__DIRECTIONS__: Present the lines below, from the line containing "Open the Name Box dropdown arrow beside K15" through the last line inclusive, as a JSON list of strings with one string per line, omitting blank lines and pictures.

==== DATA FOR THIS EXERCISE

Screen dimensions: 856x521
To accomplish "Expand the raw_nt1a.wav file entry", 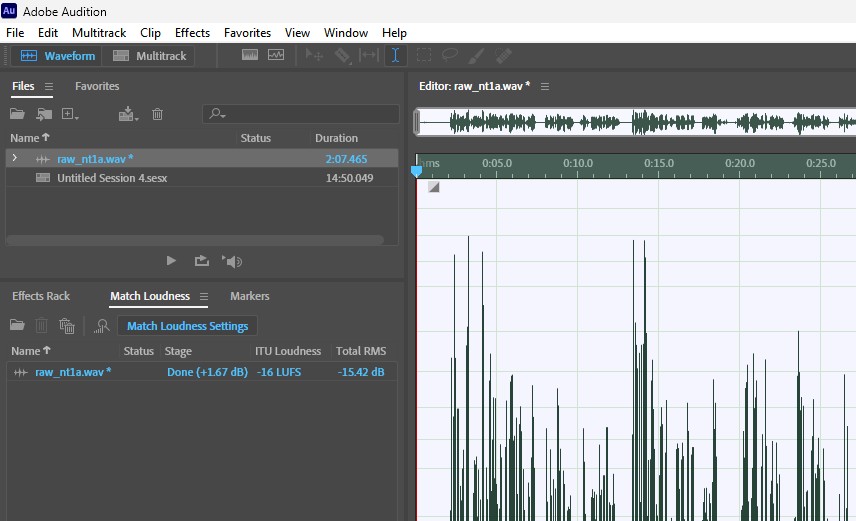I will coord(14,158).
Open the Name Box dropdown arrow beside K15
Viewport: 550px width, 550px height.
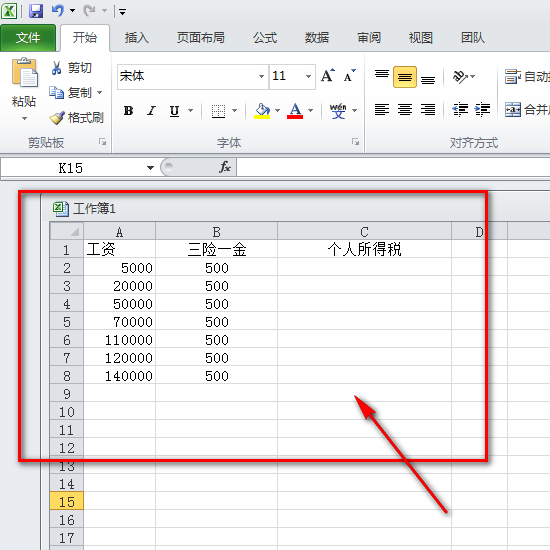pos(150,168)
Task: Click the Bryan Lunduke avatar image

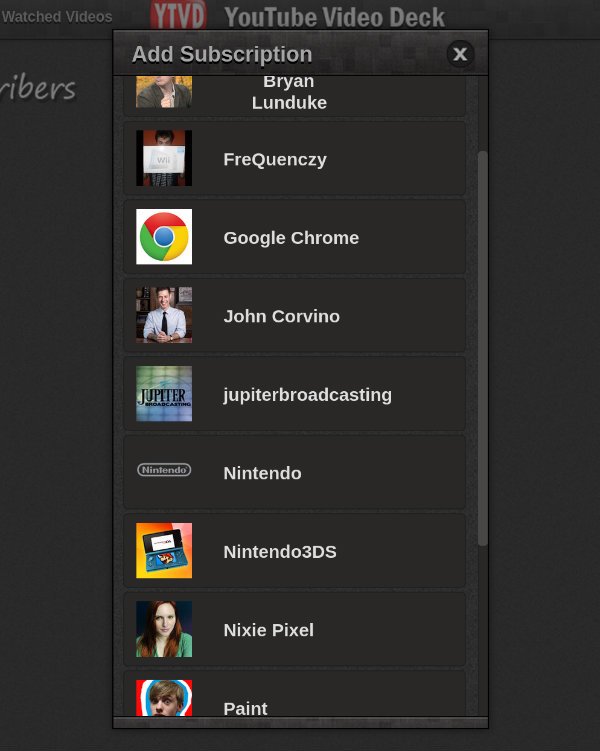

========

__ANSWER FOR THIS EXERCISE__:
[
  "Open the Name Box dropdown arrow beside K15",
  "Viewport: 550px width, 550px height.",
  "pos(150,168)",
  "Task: Click the Bryan Lunduke avatar image"
]